Exercise brief: Retype, exactly and with both ends included, the lines below from the one containing "Task: Click the Charging bolt icon" through the end; omit the pictures.

-.-.-

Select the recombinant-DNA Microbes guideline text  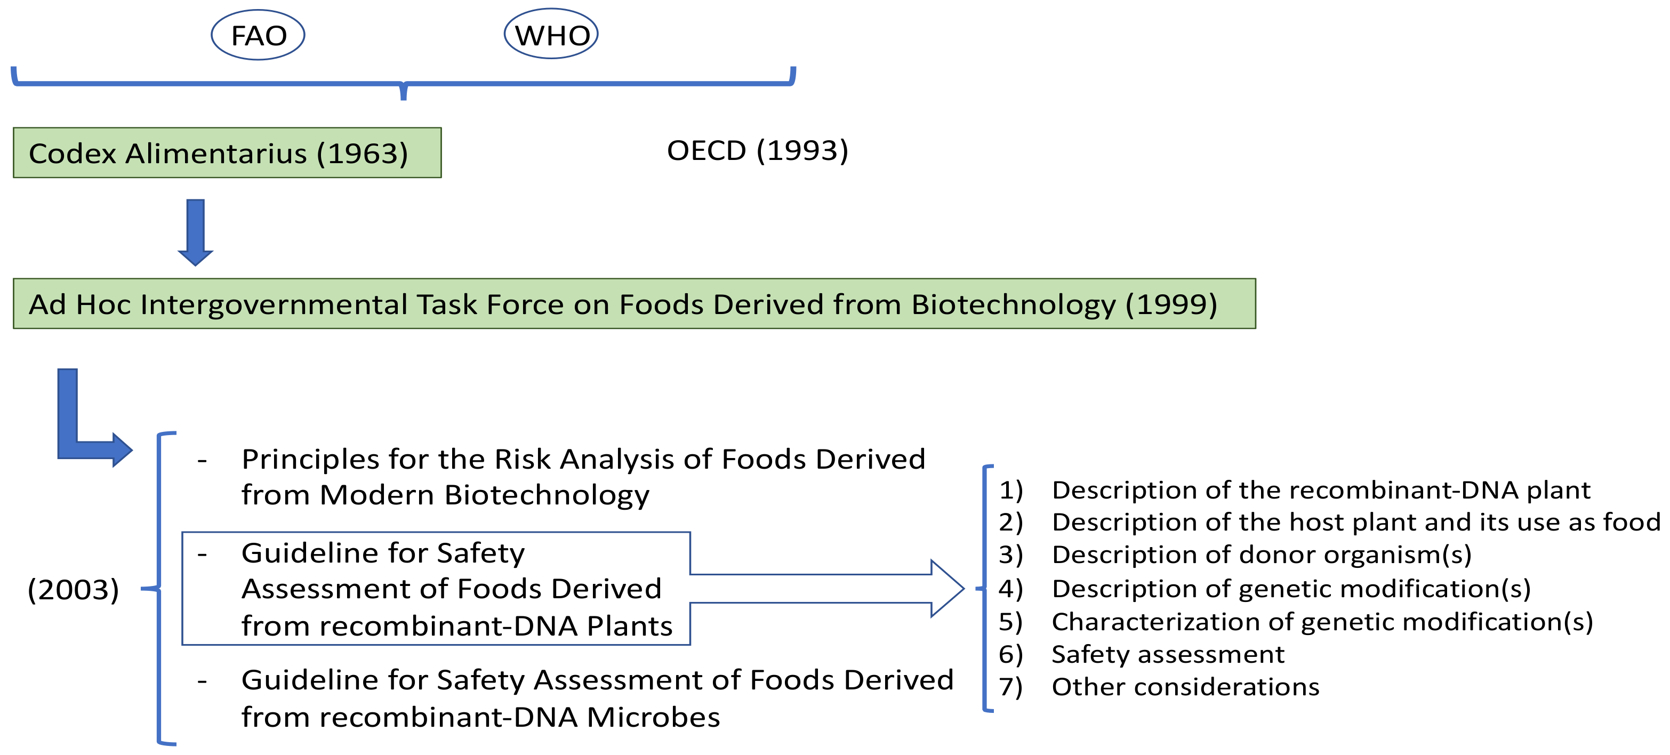[596, 699]

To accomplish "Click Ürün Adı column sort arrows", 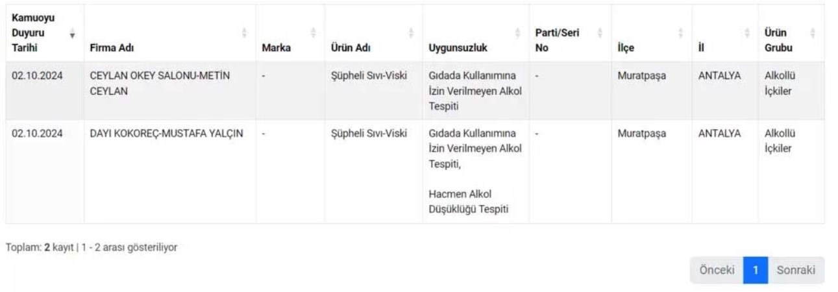I will point(411,32).
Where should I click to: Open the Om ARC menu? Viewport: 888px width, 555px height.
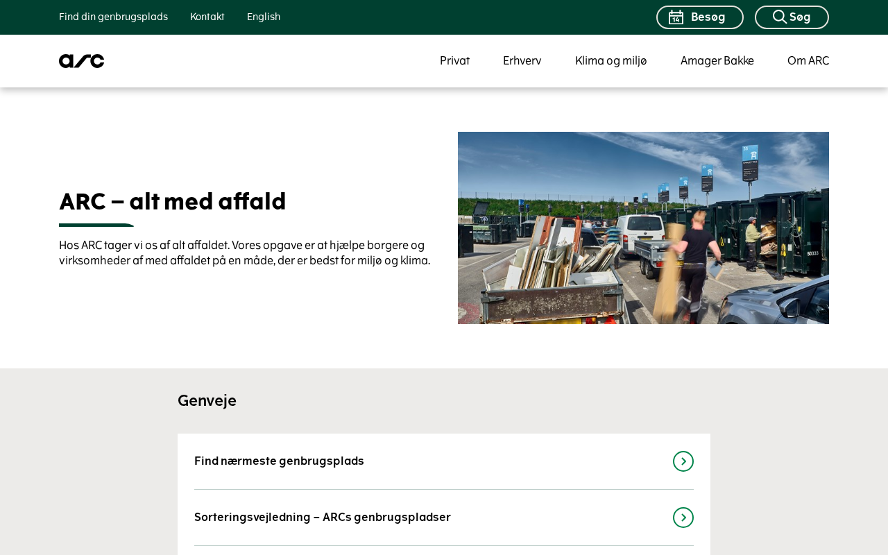click(x=808, y=61)
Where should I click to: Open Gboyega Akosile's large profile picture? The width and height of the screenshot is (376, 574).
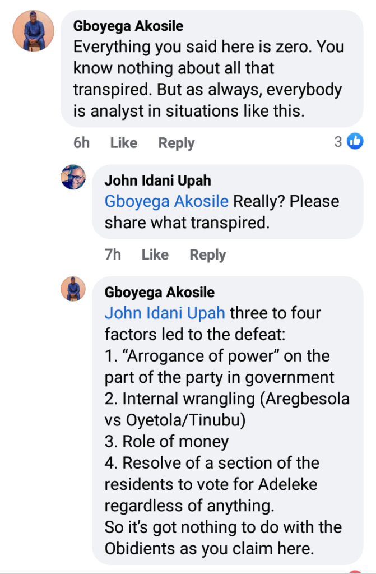click(x=34, y=31)
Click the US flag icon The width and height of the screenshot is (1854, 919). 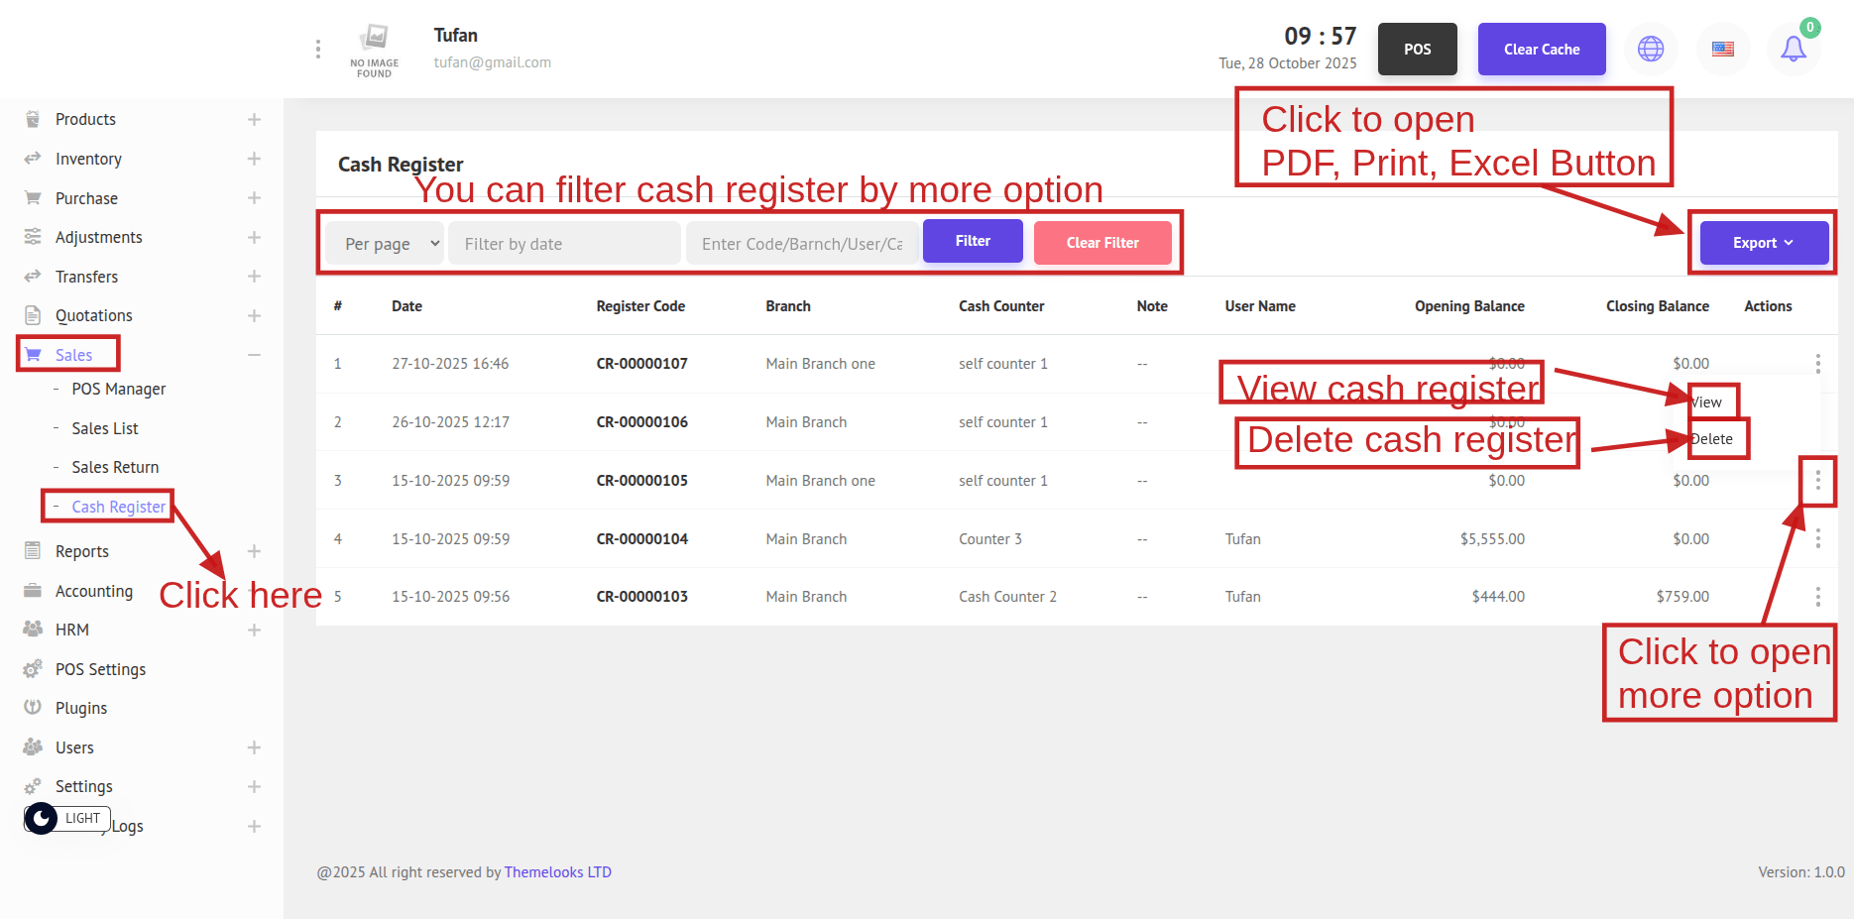pyautogui.click(x=1723, y=49)
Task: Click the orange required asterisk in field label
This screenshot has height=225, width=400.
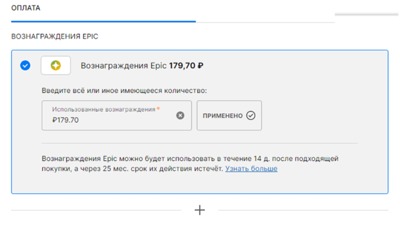Action: [x=158, y=109]
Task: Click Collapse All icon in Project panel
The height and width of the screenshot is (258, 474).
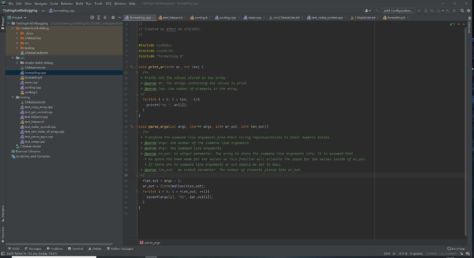Action: coord(105,18)
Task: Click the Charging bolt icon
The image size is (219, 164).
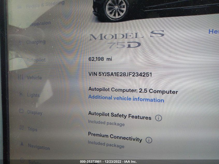Action: [x=20, y=42]
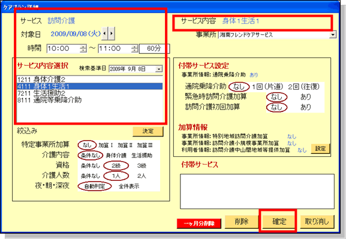This screenshot has height=239, width=346.
Task: Select 3級 for 資格
Action: (x=142, y=165)
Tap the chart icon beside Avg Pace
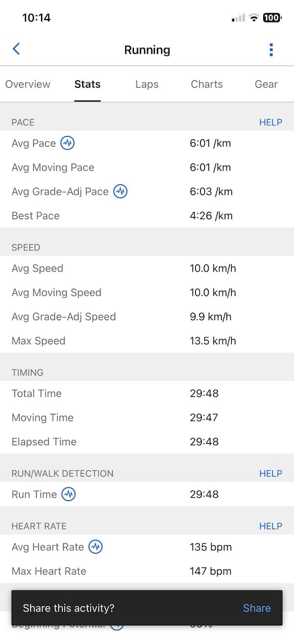294x637 pixels. (x=68, y=143)
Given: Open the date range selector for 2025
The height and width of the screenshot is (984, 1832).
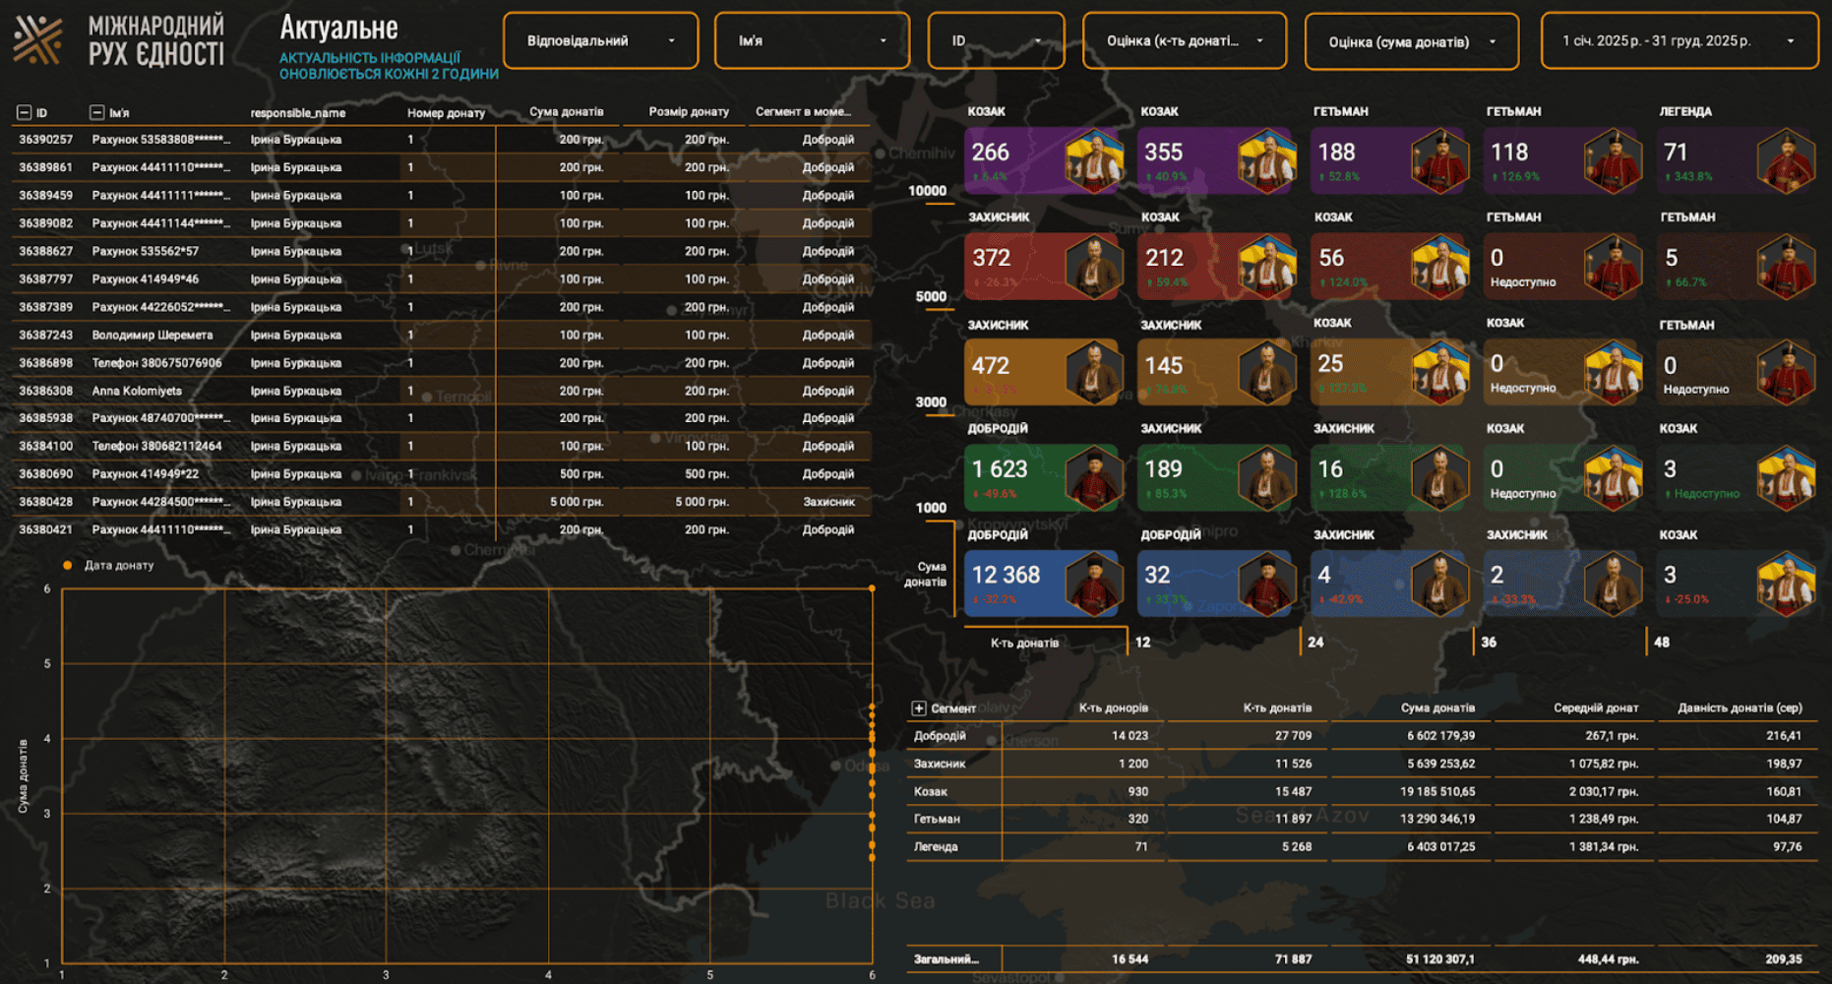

-.-.-

Exercise result:
Task: Click the Charging bolt icon
The image size is (219, 164).
Action: [x=20, y=42]
This screenshot has height=239, width=346.
Task: Select 3級 for 資格
Action: (x=142, y=165)
Tap the chart icon beside Avg Pace
294x637 pixels. (x=68, y=143)
Given: Open the date range selector for 2025
The height and width of the screenshot is (984, 1832).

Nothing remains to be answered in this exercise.